| GESTELLTE AUFGABE |
Gib den Abschnitt von der Zeile mit „Given: Edit the“ bis einschließlich der Zeile mit „should pyautogui.click(x=476, y=248).“ erneut aus und benenne darin „pencil icon“ in „edit icon“ um, ohne sonst etwas zu ändern. Lass die Bilder dabei weg.

| DIE DATEN |
┌────────
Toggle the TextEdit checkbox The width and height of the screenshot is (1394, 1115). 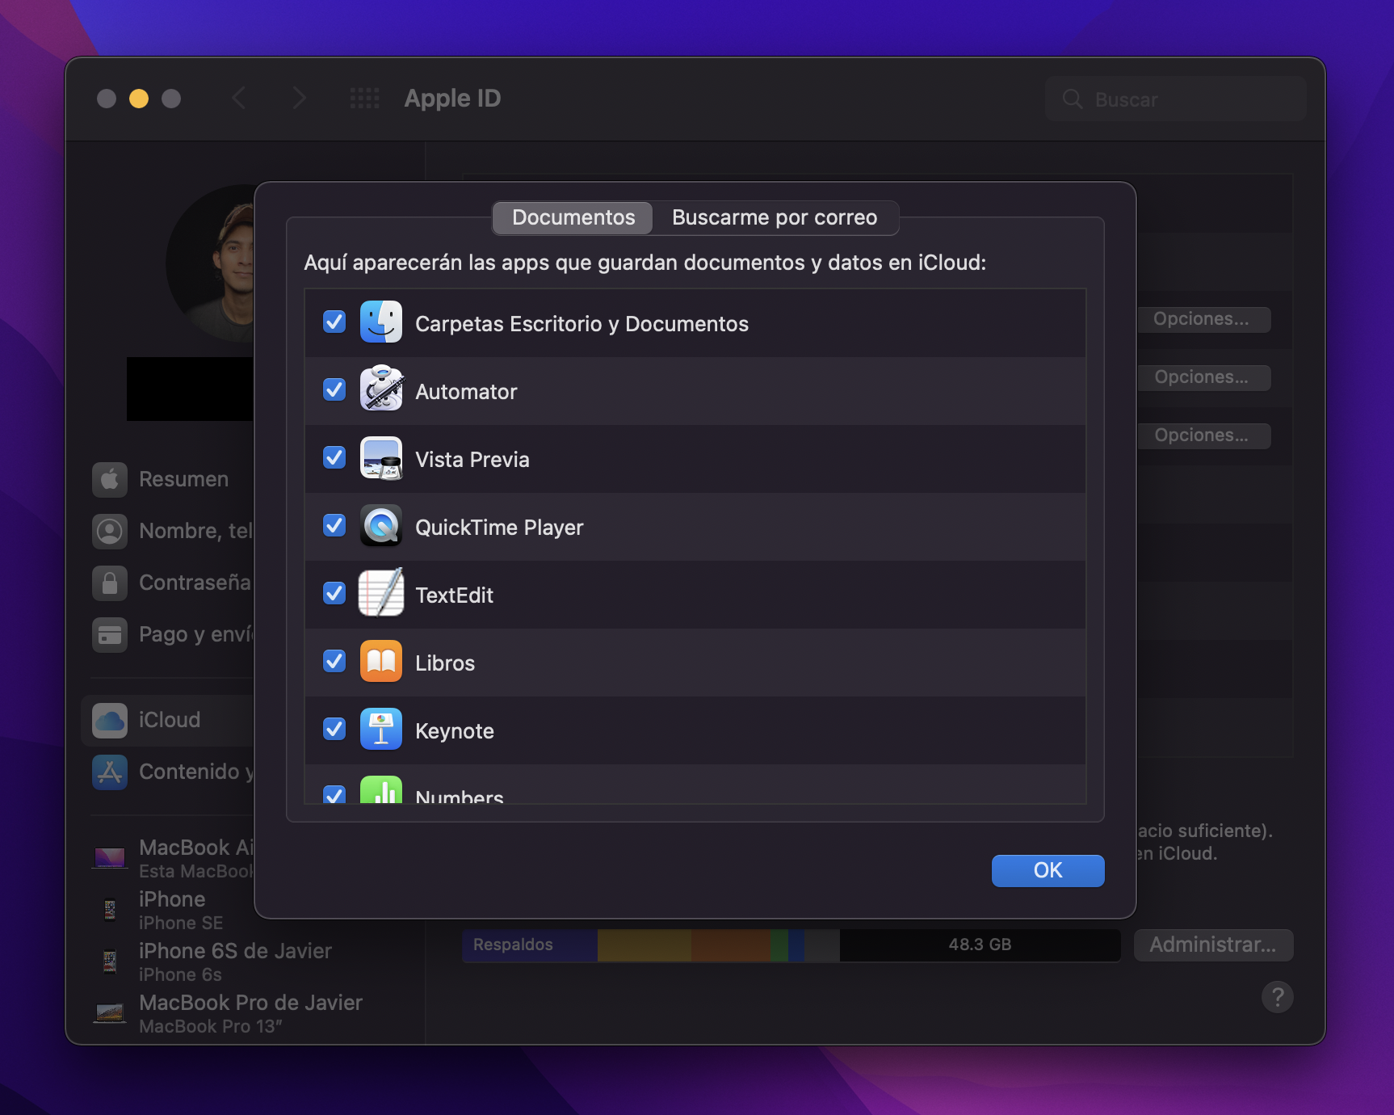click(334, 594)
└────────
┌────────
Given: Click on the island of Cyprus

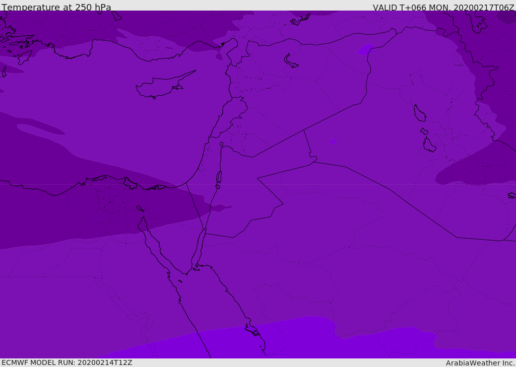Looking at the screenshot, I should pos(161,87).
└────────
┌────────
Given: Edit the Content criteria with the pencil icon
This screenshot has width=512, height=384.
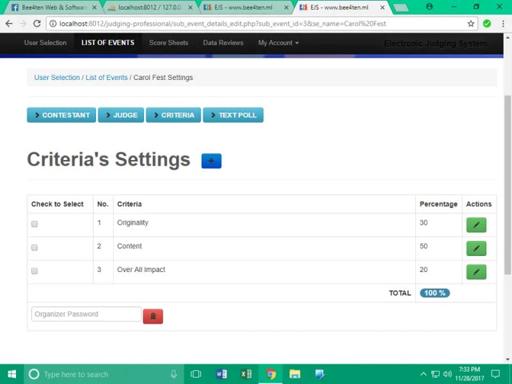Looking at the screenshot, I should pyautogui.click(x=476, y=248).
└────────
| ERGEBNIS |
Given: Edit the Content criteria with the edit icon
This screenshot has width=512, height=384.
Looking at the screenshot, I should pyautogui.click(x=476, y=248).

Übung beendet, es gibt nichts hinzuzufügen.